> What you should do:
Write out the records below exactly, beginning at the line with "You are a GUI" and continuing through the line with "coord(17,37)", both included. Omit the pictures from your copy.

> Exercise material:
<<<<

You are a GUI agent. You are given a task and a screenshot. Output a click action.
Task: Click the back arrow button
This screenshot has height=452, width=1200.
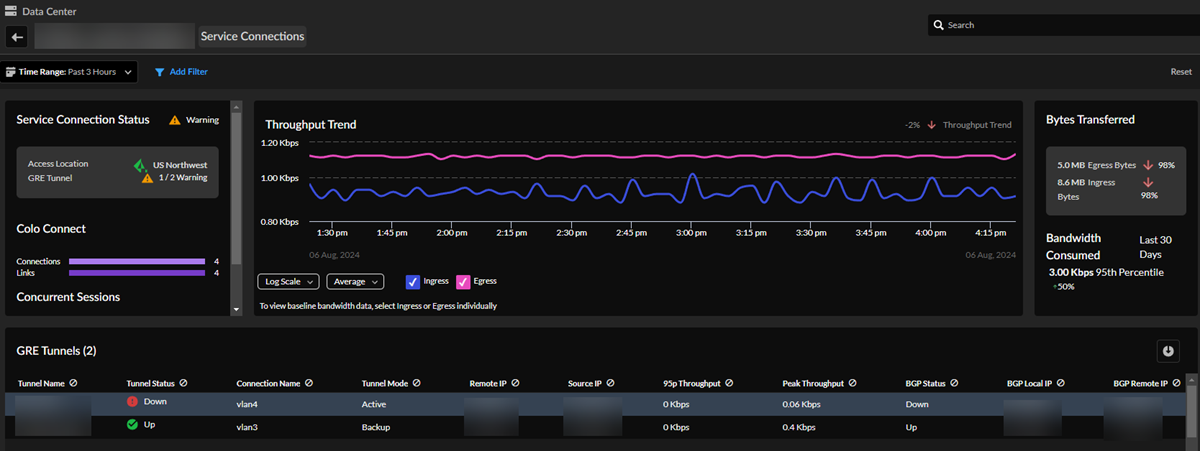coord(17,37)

>>>>
<<<<

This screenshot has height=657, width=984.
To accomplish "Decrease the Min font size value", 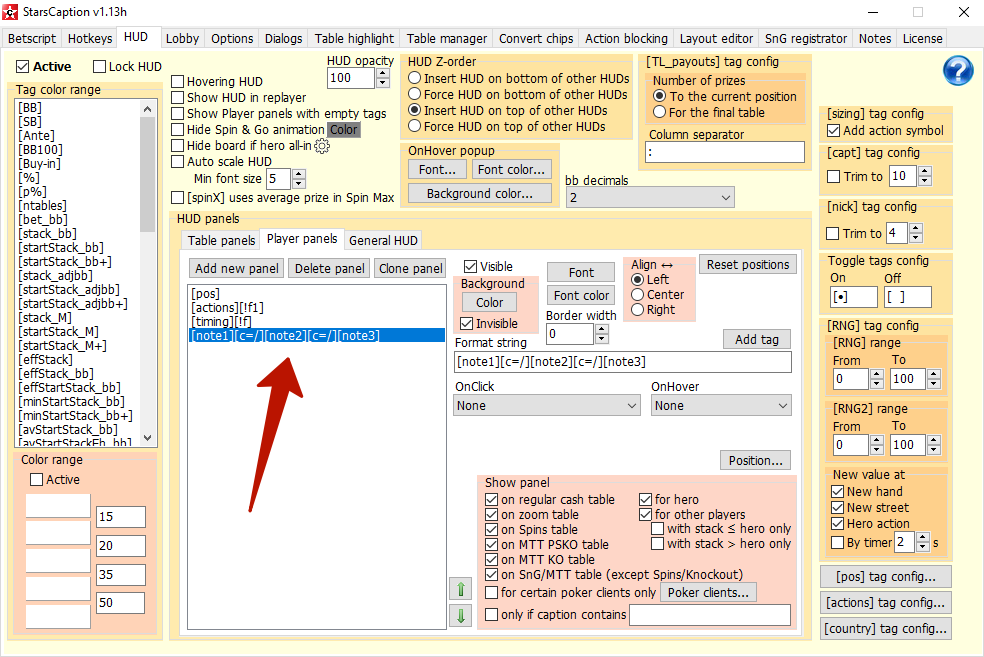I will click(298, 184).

>>>>

> Worked answer:
You are a GUI agent. You are given a task and a screenshot. Output a click action.
Task: Click the back arrow button
This screenshot has height=452, width=1200.
coord(17,37)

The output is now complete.